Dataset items
'''
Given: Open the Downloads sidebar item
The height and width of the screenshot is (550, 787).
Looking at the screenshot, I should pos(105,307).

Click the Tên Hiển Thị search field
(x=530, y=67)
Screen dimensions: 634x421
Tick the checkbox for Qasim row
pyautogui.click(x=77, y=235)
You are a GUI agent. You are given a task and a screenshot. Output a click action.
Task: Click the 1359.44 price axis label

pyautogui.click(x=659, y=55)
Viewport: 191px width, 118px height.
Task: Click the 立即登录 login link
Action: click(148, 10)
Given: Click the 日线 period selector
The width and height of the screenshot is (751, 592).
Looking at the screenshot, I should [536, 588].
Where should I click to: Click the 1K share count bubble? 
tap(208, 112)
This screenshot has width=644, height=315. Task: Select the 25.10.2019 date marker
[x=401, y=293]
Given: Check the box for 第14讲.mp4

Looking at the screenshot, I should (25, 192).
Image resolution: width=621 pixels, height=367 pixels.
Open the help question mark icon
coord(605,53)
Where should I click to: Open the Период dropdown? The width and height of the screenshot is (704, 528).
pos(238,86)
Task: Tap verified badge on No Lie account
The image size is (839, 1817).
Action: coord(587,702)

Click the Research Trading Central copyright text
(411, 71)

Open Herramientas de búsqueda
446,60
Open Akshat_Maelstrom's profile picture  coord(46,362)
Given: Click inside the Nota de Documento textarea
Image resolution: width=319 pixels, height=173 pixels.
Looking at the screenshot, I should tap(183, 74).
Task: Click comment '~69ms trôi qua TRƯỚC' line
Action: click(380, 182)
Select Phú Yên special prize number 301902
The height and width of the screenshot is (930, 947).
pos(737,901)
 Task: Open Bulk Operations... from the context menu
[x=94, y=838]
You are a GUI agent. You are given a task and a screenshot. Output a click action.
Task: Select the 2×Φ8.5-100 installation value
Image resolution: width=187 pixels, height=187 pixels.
'''
**Instructions for the task**
Quote in full each line from the top of the records above through the line with "Task: Select the 2×Φ8.5-100"; stop after that line.

**Response to this exercise**
Given: Open the Downloads sidebar item
The height and width of the screenshot is (550, 787).
Looking at the screenshot, I should pos(105,307).

Click the Tên Hiển Thị search field
(x=530, y=67)
Screen dimensions: 634x421
Tick the checkbox for Qasim row
pyautogui.click(x=77, y=235)
You are a GUI agent. You are given a task and a screenshot. Output a click action.
Task: Click the 1359.44 price axis label

pyautogui.click(x=659, y=55)
Viewport: 191px width, 118px height.
Task: Click the 立即登录 login link
Action: click(148, 10)
Given: Click the 日线 period selector
The width and height of the screenshot is (751, 592).
Looking at the screenshot, I should [536, 588].
Where should I click to: Click the 1K share count bubble? 
tap(208, 112)
This screenshot has width=644, height=315. Task: Select the 25.10.2019 date marker
[x=401, y=293]
Given: Check the box for 第14讲.mp4

Looking at the screenshot, I should (25, 192).
Image resolution: width=621 pixels, height=367 pixels.
Open the help question mark icon
coord(605,53)
Where should I click to: Open the Период dropdown? The width and height of the screenshot is (704, 528).
pos(238,86)
Task: Tap verified badge on No Lie account
The image size is (839, 1817).
Action: coord(587,702)

Click the Research Trading Central copyright text
(411, 71)

Open Herramientas de búsqueda
446,60
Open Akshat_Maelstrom's profile picture  coord(46,362)
Given: Click inside the Nota de Documento textarea
Image resolution: width=319 pixels, height=173 pixels.
Looking at the screenshot, I should tap(183, 74).
Task: Click comment '~69ms trôi qua TRƯỚC' line
Action: click(380, 182)
Select Phú Yên special prize number 301902
The height and width of the screenshot is (930, 947).
pos(737,901)
 Task: Open Bulk Operations... from the context menu
[x=94, y=838]
You are a GUI agent. You are given a task and a screenshot. Output a click action.
Task: Select the 2×Φ8.5-100 installation value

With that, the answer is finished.